Texte Pierre Guyotat
Jeu Patrice Chéreau
Mise en scène Thierry Thieû Niang

Coma est un roman autobiographique, écrit par Pierre Guyotat, écrivain contestataire et engagé. Patrice Chéreau va donner voix et corps à cet ouvrage. Avec le texte en main, il va arpenter la scène dépouillée de tout décor en lisant ou tout simplement en incarnant. Les textes de Pierre Guyotat racontent la souffrance infinie de l’être et de l’esprit, parlent de la dépression et des tentatives de suicide mais aussi de la nécessité de vivre et de s’exprimer. Des pulsions plus fortes que le coma physique et intellectuel dont l’auteur a été victime.

GUY CASSIERS / TONEELHUIS

Guy Cassiers qu’on a vu à Stegi Grammaton kai Technon, produit des images fortes. Son originalité consiste en sa capacité à combiner des textes dramatiques, littéraires ou poétiques avec l’utilisation de caméras, d’ images vidéo, de mots projetés et de musique interprétée en direct. Il a voulu partager ce mariage des arts avec des artistes plasticiens, scénographes, vidéastes, des auteurs et les acteurs.
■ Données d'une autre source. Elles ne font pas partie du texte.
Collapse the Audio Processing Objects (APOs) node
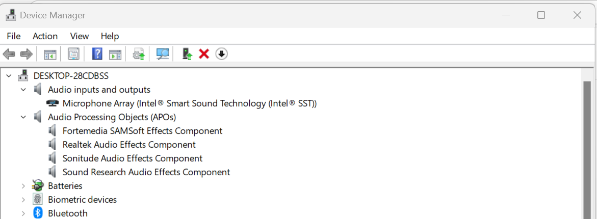This screenshot has height=219, width=597. click(23, 117)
C’est dans cet esprit qu’il a collaboré avec une multitude d’artistes de toute sorte.

Orlando de Guy Cassiers - © Frieke Janssens
Orlando de Guy Cassiers – © Frieke Janssens

Une adaptation du roman de Virginia Woolf dans une scénographie mobile dans laquelle toute la vision du théâtre de Guy Cassiers est présente.C’est une ode à la vie, à l’imagination et aux sens.

LA VILLE D’ AVIGNON

Avignon - Place du Palais - Metropolitan Basilica, Notre-Dame des Doms, Cathedral of Avignon and Papal Palace

Avignon est la plus importante ville du département de Vaucluse en Provence-Alpes-Côte d’Azur, dans le sud de la France. C’est une ville avec un riche patrimoine historique, située sur la rive gauche du Rhône et compte environ 500.000 habitants (jumelée avec Ioannina depuis 1984).

Elle est surnommée ‘’cité des papes‘’ du fait que de 1309 à 1423 et à la suite du grand Schisme d’Occident le siège du Pape a été transféré dans cette ville d’où le Palais des Papes. C’est une des rares villes françaises qui a conservé ses remparts. Au centre historique, on peut voir à part le Palais des Papes, le Rocher des Doms, l’Hôtel de Ville sur la fameuse place de l’Horloge et admirer le Pont de Saint-Bénézet dont il ne reste que quatre piliers. La ville d’Avignon a été classée patrimoine mondial de l’UNESCO.

La ville est composée de deux parties: la partie située à l’intérieur des murs, des remparts ‘’intras-muros’’ où les édifices sont dans leur majorité anciens mais esthétiquement et historiquement intéressants avec des ruelles et des impasses. Et la partie située à l’extérieur des remparts ‘’extra-muros‘’ où l’architecture est différente, plutôt moderne et ne présente pas de caractère local particulier.

Quant aux espaces verts, la ville compte vingt-six parcs et jardins publics et a reçu le premier prix des villes fleuries du concours départemental ‘’Villes et Villages fleuris‘’. Finalement il faut mentionner le bien connu vent qui souffle dans la région à une vitesse d’environ 110k/h entre 120 et 160 jours par an: le Mistral.